Collected data
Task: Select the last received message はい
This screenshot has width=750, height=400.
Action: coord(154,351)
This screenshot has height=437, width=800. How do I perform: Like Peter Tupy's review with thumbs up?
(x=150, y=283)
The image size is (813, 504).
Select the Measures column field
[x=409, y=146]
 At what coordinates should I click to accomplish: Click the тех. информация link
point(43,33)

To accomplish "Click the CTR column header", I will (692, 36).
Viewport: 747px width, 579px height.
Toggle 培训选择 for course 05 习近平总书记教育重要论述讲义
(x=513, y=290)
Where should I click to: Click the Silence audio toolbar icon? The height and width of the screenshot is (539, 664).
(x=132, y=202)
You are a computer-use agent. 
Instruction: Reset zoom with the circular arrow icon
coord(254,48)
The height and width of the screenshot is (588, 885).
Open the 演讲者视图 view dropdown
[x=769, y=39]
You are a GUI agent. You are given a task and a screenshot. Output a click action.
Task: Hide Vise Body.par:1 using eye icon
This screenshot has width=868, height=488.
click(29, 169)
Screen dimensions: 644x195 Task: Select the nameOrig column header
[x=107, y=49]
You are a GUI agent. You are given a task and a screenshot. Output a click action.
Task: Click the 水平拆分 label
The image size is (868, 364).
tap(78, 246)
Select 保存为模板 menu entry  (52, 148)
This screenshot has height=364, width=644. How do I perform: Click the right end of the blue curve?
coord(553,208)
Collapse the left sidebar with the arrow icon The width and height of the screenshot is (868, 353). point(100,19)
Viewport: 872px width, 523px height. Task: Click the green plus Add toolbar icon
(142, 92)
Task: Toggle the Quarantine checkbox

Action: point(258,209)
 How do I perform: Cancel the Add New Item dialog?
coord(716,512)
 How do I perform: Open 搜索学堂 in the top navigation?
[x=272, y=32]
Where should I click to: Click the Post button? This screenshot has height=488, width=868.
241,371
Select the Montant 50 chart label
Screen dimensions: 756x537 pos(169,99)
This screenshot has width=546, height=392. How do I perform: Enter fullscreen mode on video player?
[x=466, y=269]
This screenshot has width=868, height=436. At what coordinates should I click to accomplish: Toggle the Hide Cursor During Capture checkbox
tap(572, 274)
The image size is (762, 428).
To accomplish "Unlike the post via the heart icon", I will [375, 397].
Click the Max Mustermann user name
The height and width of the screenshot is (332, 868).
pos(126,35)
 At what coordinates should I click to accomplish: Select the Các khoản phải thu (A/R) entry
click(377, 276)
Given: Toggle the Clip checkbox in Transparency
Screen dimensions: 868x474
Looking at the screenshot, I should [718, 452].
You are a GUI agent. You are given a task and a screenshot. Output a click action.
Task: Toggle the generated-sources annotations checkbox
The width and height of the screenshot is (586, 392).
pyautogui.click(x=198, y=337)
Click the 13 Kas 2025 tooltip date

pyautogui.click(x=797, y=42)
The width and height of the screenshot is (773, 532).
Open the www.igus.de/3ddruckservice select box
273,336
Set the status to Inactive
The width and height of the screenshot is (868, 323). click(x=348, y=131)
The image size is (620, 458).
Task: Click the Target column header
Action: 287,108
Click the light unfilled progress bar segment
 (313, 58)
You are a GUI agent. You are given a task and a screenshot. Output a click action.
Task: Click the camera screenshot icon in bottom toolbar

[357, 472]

What you have to do >> From the records above, repeat exactly the lines from the one with "Instruction: Reset zoom" through the one with "Task: Click the 水平拆分 label", both included.

Expected output >>
Instruction: Reset zoom with the circular arrow icon
coord(254,48)
The height and width of the screenshot is (588, 885).
Open the 演讲者视图 view dropdown
[x=769, y=39]
You are a GUI agent. You are given a task and a screenshot. Output a click action.
Task: Hide Vise Body.par:1 using eye icon
This screenshot has width=868, height=488.
click(29, 169)
Screen dimensions: 644x195 Task: Select the nameOrig column header
[x=107, y=49]
You are a GUI agent. You are given a task and a screenshot. Output a click action.
Task: Click the 水平拆分 label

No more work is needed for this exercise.